● **Task set**
A – Name each variant spelling that the discussion of the # symbol gives for the name telephone engineers tried to coin for it.
B – Transcribe the stretch of the discussion of the # symbol from "Outside of North" through "code point U+2116.)", keeping every word and mark unchanged.

● **Extract provided**
* BEGIN *
Well, both "we all use" and "really called" kind of overstate things, I think.
Outside of North America, the symbol in question is *not* widely used as a substitute for "number". In most countries with languages with Latin roots, the "number sign" is some variation on the "numero sign", which typically uses a capital N and a superscripted, underlined O. (In a Unicode font this is code point U+2116.)
And as to "octothorpe", according to the American Heritage Dictionary (as cited on dictionary.com), the term was invented at Bell Labs in the 1960s. According to Wikipedia "Beginning in the 1960s, telephone engineers have attempted to coin a special name for this symbol, with variant spellings including octothorp, octothorpe, octathorp, and octatherp. None has become universal or widely accepted."
Calling the symbol "number sign" just underscores why Bell Labs felt the need to invent a new word. How would most people in the early days of Touch-Tone telephones have reacted to an instruction to "press the number sign key" (or worse yet, just "press the number key") on a telephone keypad which has ten keys with actual numbers on them and only one with a number *sign*. But instead of adopting the Bell Labs word, most telephone users and operators in the US used the word that referred to an earlier use of the symbol, which was for pounds of weight, e.g. "a 10# sack of potatos". In Canadian telephone systems, the symbol is referred to as the "number sign" and some phone systems have a configuration option for Canadian pronuciation of prompts (e.g. "number sign" and "zed") instead of US pronunciation ("pound" and "zee".) And one big advantage of "pound" over either "number sign" or "octothorpe" is that it is a single syllable.
> However, it's a lot easier to say "number
> sign," unless you're deep in the middle of a trivia game and you're
> loosing....
And for some real trivia, how about the fact that pressing Shift+3 on a computer keyboard will get you a "pound sign" whether you are using a US keyboard (in which case you get a #) or a UK keyboard (in which case you'll get a £).
* END *
● **Data rows**
* BEGIN *
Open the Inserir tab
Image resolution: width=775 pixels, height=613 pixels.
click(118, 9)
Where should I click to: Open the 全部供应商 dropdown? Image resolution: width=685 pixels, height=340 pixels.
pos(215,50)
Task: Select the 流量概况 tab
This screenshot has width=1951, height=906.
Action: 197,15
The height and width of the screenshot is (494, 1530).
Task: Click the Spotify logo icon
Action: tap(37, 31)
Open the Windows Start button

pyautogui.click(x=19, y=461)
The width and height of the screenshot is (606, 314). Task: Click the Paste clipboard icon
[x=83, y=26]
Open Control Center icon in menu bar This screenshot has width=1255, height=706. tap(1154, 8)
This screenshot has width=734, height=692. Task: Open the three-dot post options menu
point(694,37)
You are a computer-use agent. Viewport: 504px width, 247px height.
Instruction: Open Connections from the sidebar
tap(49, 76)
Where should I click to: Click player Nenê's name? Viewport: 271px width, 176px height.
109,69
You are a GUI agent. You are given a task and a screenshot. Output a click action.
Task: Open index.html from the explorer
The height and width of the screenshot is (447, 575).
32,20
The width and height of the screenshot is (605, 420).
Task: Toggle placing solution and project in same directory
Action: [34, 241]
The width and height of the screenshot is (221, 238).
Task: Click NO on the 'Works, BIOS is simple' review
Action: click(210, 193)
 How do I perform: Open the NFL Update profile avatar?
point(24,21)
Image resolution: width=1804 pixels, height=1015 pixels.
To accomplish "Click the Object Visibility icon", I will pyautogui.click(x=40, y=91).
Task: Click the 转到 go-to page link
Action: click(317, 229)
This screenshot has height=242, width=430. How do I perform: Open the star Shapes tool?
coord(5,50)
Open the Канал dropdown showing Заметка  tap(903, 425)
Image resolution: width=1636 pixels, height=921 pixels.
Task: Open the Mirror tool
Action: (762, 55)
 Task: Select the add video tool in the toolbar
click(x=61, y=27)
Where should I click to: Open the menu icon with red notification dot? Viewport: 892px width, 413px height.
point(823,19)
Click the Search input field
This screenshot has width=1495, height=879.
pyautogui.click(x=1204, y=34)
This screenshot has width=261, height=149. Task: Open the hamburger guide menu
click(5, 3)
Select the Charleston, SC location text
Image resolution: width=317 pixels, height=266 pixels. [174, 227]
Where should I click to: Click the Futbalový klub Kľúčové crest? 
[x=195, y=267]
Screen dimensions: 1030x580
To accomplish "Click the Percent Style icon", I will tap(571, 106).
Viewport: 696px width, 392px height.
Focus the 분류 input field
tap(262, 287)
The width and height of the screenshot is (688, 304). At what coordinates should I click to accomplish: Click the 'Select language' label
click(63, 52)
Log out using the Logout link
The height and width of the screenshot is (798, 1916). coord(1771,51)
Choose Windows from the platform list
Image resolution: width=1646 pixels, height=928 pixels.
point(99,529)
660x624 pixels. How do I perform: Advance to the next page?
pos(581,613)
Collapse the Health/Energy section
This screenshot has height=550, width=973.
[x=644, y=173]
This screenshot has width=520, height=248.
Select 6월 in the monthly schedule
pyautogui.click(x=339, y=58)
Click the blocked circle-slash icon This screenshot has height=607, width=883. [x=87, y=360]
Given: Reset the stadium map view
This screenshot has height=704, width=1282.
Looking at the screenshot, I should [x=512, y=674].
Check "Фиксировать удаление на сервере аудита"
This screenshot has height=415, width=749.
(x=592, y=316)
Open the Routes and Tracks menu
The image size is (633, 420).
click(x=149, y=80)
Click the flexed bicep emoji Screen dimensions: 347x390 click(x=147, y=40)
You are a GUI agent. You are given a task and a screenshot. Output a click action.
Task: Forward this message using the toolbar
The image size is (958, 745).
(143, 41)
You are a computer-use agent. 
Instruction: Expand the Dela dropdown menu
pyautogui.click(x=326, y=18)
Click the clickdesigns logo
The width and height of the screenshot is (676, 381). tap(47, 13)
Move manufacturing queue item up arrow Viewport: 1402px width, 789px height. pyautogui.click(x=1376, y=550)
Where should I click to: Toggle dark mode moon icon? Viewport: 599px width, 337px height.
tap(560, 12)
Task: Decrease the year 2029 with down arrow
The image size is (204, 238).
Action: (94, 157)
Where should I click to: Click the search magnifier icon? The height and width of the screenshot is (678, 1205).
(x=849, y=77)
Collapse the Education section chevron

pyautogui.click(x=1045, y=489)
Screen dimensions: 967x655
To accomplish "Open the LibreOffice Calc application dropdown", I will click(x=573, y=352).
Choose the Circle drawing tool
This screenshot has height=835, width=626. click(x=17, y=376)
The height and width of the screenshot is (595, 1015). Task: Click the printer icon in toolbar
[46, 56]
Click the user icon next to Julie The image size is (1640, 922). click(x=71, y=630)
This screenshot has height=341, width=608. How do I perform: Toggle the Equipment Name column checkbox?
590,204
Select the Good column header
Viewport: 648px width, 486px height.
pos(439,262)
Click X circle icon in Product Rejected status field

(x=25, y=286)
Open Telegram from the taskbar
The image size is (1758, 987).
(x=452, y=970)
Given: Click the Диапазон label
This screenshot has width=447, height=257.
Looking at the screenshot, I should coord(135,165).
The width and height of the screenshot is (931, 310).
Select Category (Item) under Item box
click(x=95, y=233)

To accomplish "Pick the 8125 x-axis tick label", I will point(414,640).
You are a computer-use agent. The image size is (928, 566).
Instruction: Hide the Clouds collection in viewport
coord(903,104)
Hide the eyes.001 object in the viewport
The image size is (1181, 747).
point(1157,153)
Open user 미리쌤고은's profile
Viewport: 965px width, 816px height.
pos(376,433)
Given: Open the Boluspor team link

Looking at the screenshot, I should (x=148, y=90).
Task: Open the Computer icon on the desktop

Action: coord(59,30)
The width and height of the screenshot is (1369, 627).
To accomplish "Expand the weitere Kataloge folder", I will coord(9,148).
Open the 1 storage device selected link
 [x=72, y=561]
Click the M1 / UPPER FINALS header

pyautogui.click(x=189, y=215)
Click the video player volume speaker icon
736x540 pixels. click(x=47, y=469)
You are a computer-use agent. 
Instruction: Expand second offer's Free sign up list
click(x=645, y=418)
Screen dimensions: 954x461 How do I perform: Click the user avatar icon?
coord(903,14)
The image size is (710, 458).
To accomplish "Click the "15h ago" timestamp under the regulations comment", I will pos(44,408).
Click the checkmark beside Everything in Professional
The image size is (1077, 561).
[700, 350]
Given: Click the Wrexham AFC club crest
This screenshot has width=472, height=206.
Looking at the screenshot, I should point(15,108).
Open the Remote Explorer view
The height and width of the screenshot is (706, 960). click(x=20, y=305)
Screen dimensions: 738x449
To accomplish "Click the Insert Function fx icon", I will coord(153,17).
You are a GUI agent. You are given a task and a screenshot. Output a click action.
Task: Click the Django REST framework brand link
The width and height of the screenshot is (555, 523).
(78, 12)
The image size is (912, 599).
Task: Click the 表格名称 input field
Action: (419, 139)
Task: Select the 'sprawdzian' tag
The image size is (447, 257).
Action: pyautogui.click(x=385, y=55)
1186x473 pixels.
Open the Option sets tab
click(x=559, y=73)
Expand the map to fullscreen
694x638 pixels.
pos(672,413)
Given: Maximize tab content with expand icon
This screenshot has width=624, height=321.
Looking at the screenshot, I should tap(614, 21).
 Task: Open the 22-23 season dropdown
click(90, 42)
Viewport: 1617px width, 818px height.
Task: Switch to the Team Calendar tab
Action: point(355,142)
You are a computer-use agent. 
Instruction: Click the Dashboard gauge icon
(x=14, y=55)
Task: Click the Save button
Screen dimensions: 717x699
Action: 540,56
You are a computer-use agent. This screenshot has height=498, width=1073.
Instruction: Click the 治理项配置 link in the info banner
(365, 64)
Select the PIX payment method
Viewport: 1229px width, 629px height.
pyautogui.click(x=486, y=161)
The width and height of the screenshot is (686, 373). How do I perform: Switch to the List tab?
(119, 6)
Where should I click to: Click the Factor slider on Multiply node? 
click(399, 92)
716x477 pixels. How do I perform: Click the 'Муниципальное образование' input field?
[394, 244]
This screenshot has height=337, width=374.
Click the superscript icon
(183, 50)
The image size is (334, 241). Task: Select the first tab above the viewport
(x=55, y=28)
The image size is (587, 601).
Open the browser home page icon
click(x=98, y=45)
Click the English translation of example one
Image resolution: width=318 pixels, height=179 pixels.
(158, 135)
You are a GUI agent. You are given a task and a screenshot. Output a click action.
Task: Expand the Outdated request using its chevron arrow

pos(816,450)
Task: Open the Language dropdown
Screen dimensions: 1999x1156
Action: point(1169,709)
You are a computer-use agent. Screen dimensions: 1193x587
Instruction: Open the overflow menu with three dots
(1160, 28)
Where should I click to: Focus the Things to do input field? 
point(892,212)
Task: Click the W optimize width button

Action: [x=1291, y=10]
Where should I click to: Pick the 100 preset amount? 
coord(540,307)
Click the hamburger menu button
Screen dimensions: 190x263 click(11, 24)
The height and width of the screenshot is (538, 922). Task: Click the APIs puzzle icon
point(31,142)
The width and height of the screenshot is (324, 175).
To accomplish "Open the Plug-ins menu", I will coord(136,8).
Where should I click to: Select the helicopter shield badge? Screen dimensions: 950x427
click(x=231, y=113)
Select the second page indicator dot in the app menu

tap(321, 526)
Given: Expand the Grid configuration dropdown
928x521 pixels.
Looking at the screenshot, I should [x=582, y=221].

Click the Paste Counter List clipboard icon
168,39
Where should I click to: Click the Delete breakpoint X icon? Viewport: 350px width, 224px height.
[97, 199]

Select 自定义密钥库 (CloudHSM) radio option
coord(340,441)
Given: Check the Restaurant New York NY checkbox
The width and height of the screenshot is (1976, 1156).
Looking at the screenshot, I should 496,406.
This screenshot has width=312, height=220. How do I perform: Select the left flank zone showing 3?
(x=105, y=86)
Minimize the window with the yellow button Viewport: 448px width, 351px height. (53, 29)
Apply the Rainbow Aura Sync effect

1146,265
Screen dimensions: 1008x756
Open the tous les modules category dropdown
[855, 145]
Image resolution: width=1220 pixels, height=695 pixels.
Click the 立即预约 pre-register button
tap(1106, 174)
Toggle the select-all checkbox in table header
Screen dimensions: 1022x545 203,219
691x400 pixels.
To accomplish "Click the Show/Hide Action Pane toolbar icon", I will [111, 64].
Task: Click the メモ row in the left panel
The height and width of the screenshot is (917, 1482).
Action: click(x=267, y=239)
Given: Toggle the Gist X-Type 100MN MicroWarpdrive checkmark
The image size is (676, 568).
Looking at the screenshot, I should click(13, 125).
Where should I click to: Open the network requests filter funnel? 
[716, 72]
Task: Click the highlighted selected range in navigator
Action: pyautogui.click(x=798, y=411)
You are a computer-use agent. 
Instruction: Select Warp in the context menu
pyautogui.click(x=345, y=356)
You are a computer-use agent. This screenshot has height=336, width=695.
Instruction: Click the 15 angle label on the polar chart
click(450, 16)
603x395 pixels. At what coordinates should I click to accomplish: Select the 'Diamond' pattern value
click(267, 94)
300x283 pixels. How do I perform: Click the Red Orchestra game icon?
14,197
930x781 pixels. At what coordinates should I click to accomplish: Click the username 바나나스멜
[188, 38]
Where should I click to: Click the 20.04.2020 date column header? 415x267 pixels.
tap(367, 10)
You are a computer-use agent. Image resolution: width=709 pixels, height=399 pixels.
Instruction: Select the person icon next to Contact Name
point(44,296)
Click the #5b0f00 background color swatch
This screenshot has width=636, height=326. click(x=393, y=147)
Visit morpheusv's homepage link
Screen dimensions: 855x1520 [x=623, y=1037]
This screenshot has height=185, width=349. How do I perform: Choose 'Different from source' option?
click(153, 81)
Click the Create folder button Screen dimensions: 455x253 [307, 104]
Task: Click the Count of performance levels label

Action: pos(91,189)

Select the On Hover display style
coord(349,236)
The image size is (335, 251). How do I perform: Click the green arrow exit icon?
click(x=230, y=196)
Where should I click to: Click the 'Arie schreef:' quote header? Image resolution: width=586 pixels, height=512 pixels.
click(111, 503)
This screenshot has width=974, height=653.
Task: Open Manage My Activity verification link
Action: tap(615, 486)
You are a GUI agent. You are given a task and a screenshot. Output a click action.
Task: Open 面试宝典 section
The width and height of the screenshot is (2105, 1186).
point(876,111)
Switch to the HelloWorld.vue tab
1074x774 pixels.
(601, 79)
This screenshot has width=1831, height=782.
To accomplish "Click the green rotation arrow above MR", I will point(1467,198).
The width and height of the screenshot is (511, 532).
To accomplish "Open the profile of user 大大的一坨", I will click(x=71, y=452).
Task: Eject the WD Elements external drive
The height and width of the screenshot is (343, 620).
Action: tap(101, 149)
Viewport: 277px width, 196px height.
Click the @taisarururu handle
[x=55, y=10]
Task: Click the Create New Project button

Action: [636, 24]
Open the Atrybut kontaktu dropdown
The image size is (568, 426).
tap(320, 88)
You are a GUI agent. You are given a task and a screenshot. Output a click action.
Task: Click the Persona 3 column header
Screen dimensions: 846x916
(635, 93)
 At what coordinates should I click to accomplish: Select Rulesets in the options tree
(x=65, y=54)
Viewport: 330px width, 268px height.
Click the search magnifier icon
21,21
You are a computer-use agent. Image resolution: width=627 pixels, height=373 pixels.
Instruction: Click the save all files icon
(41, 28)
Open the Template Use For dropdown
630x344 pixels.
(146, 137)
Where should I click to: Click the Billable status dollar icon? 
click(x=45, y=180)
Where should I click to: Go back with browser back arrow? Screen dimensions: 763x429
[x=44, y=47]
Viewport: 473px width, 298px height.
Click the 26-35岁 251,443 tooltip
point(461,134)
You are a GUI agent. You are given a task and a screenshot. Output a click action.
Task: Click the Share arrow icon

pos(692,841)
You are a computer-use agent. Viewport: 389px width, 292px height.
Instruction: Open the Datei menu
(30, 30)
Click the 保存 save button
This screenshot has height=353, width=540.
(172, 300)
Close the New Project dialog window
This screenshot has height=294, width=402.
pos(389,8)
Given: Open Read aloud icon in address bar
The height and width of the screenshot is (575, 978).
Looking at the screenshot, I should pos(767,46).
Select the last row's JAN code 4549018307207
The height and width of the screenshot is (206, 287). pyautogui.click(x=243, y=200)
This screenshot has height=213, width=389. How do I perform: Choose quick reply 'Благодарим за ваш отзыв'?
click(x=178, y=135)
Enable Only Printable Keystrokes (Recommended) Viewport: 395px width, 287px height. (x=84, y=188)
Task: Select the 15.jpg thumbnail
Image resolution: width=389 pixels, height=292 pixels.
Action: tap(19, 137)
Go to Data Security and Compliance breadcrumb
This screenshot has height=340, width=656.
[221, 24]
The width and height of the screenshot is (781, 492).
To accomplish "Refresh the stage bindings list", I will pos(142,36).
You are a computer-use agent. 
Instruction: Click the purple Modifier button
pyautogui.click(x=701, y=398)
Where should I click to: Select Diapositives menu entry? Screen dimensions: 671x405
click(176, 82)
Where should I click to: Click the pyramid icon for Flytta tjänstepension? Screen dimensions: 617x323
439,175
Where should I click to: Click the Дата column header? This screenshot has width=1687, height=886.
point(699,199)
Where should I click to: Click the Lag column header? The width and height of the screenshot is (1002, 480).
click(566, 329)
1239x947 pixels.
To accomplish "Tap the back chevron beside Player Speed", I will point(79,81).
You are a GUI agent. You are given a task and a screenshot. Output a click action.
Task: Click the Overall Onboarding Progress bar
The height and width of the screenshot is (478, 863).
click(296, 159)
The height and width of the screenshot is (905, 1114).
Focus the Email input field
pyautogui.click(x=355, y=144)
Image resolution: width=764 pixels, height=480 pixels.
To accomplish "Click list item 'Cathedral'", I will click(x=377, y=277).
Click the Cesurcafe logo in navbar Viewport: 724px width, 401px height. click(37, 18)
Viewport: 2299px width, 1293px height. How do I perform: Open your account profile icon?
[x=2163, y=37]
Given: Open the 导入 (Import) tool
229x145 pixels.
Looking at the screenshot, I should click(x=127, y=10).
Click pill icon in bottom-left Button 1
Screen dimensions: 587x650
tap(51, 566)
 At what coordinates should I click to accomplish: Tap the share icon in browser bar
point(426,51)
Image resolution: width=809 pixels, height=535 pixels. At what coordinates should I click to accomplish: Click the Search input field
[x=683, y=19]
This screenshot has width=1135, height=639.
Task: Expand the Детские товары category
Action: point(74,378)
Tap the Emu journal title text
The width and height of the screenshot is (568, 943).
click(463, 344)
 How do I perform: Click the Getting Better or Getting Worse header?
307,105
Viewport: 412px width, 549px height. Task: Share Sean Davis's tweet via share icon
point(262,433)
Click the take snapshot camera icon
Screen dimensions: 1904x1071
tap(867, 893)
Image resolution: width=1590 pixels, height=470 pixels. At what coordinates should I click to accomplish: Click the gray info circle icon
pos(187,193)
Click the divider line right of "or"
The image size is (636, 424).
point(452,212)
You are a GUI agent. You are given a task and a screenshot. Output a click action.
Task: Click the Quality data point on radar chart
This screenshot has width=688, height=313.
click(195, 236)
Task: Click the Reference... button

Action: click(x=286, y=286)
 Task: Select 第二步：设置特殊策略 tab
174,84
* END *
● **Answers given**
A – octothorp, octothorpe, octathorp, octatherp

B –
Outside of North America, the symbol in question is *not* widely used as a substitute for "number". In most countries with languages with Latin roots, the "number sign" is some variation on the "numero sign", which typically uses a capital N and a superscripted, underlined O. (In a Unicode font this is code point U+2116.)